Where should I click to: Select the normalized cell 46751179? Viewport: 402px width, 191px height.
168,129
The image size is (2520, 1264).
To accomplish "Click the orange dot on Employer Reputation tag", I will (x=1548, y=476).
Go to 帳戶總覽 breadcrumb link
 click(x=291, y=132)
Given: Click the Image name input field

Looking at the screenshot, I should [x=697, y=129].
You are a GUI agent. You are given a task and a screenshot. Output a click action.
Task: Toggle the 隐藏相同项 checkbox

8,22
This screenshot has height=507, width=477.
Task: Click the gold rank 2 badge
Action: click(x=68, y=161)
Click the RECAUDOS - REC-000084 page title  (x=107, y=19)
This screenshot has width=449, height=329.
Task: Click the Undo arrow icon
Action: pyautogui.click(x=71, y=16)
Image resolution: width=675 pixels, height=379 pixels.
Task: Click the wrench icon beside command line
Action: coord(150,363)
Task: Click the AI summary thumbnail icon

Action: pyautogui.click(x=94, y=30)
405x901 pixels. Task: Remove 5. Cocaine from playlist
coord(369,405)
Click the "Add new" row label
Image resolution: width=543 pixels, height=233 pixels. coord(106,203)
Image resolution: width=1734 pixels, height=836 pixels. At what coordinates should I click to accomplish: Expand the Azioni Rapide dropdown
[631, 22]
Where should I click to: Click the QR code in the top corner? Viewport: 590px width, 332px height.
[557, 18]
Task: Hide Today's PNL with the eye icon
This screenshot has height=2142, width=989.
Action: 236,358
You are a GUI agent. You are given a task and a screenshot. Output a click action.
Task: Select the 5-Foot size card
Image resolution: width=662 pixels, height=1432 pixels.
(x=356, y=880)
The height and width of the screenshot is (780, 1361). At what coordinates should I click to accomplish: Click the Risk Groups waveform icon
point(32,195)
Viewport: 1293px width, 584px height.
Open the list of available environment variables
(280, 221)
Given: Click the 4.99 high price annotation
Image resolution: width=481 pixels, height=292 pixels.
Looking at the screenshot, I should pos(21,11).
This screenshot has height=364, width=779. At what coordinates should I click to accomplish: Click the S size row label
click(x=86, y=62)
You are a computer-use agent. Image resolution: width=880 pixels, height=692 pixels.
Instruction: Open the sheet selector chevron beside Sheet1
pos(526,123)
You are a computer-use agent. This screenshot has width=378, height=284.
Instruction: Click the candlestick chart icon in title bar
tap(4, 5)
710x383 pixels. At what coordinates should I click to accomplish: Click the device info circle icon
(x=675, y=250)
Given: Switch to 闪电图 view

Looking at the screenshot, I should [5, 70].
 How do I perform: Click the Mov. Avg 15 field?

***

Copy the records exactly, starting at their first line and ending at the line that contains "(x=356, y=880)", with both of those lines included.

■ Problem solution ■
Where should I click to: Select the normalized cell 46751179? Viewport: 402px width, 191px height.
168,129
The image size is (2520, 1264).
To accomplish "Click the orange dot on Employer Reputation tag", I will (x=1548, y=476).
Go to 帳戶總覽 breadcrumb link
 click(x=291, y=132)
Given: Click the Image name input field

Looking at the screenshot, I should [x=697, y=129].
You are a GUI agent. You are given a task and a screenshot. Output a click action.
Task: Toggle the 隐藏相同项 checkbox

8,22
This screenshot has height=507, width=477.
Task: Click the gold rank 2 badge
Action: click(x=68, y=161)
Click the RECAUDOS - REC-000084 page title  (x=107, y=19)
This screenshot has width=449, height=329.
Task: Click the Undo arrow icon
Action: pyautogui.click(x=71, y=16)
Image resolution: width=675 pixels, height=379 pixels.
Task: Click the wrench icon beside command line
Action: coord(150,363)
Task: Click the AI summary thumbnail icon

Action: pyautogui.click(x=94, y=30)
405x901 pixels. Task: Remove 5. Cocaine from playlist
coord(369,405)
Click the "Add new" row label
Image resolution: width=543 pixels, height=233 pixels. coord(106,203)
Image resolution: width=1734 pixels, height=836 pixels. At what coordinates should I click to accomplish: Expand the Azioni Rapide dropdown
[631, 22]
Where should I click to: Click the QR code in the top corner? Viewport: 590px width, 332px height.
[557, 18]
Task: Hide Today's PNL with the eye icon
This screenshot has height=2142, width=989.
Action: 236,358
You are a GUI agent. You are given a task and a screenshot. Output a click action.
Task: Select the 5-Foot size card
Image resolution: width=662 pixels, height=1432 pixels.
(x=356, y=880)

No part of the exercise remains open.